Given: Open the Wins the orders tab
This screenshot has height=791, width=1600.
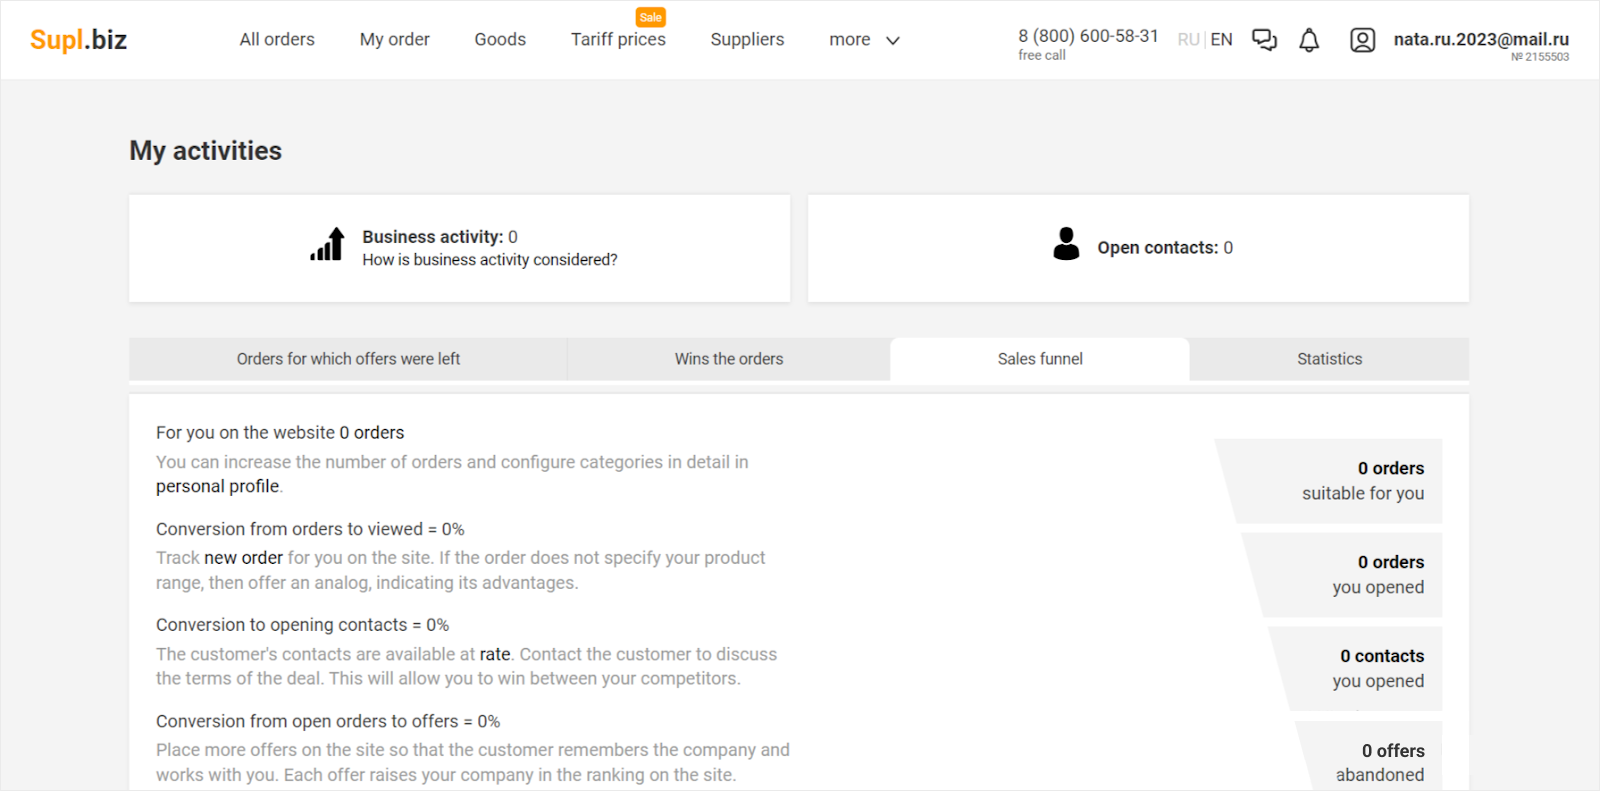Looking at the screenshot, I should 728,359.
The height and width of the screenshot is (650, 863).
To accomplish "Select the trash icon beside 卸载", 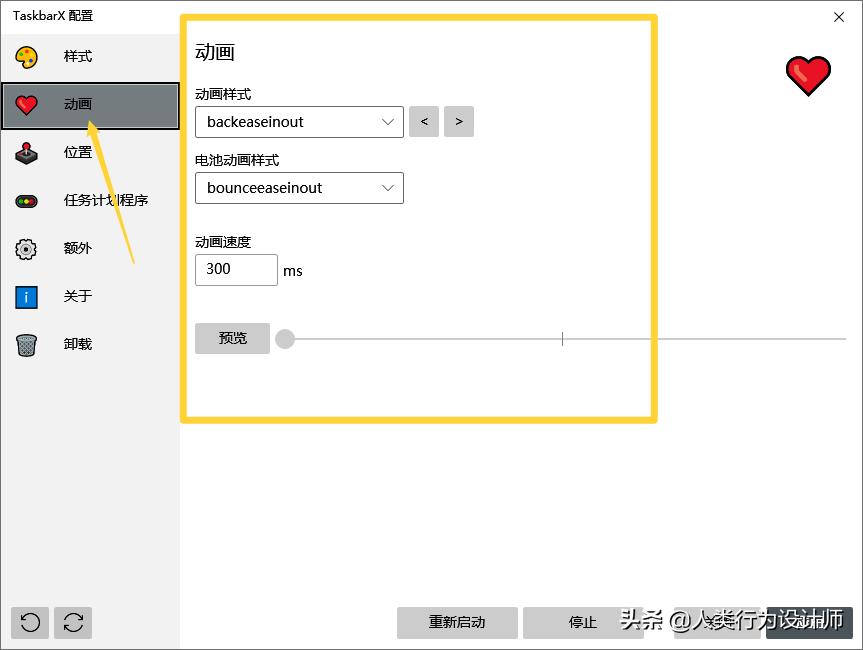I will pos(25,344).
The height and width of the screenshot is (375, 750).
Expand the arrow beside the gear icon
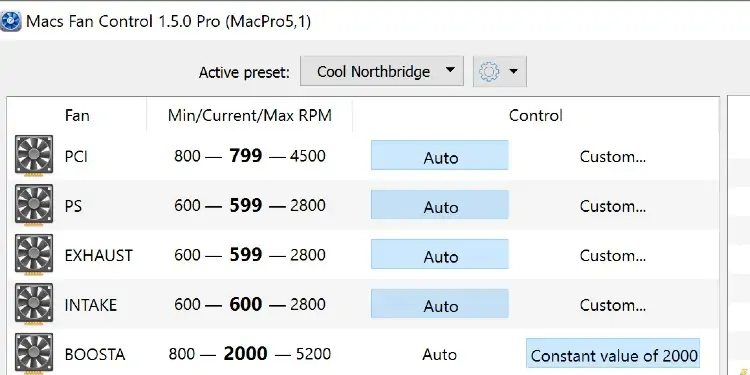[514, 72]
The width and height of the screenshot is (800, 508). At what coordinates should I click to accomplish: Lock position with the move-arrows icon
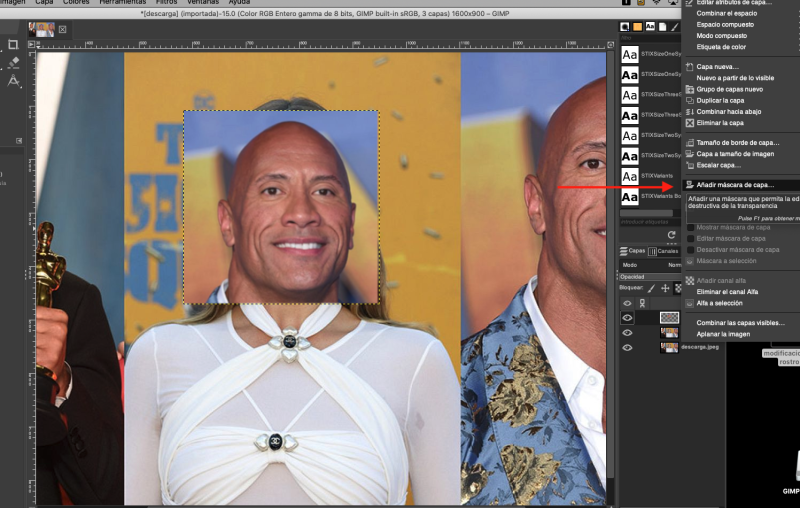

———

### Task to complete
All that is needed is the span from the line with "The height and width of the screenshot is (375, 750)." through the last line of the material above, reproduced exactly and free of pictures.

### Solution to the exercise
The height and width of the screenshot is (375, 750).
Expand the arrow beside the gear icon
[514, 72]
The width and height of the screenshot is (800, 508). At what coordinates should I click to accomplish: Lock position with the move-arrows icon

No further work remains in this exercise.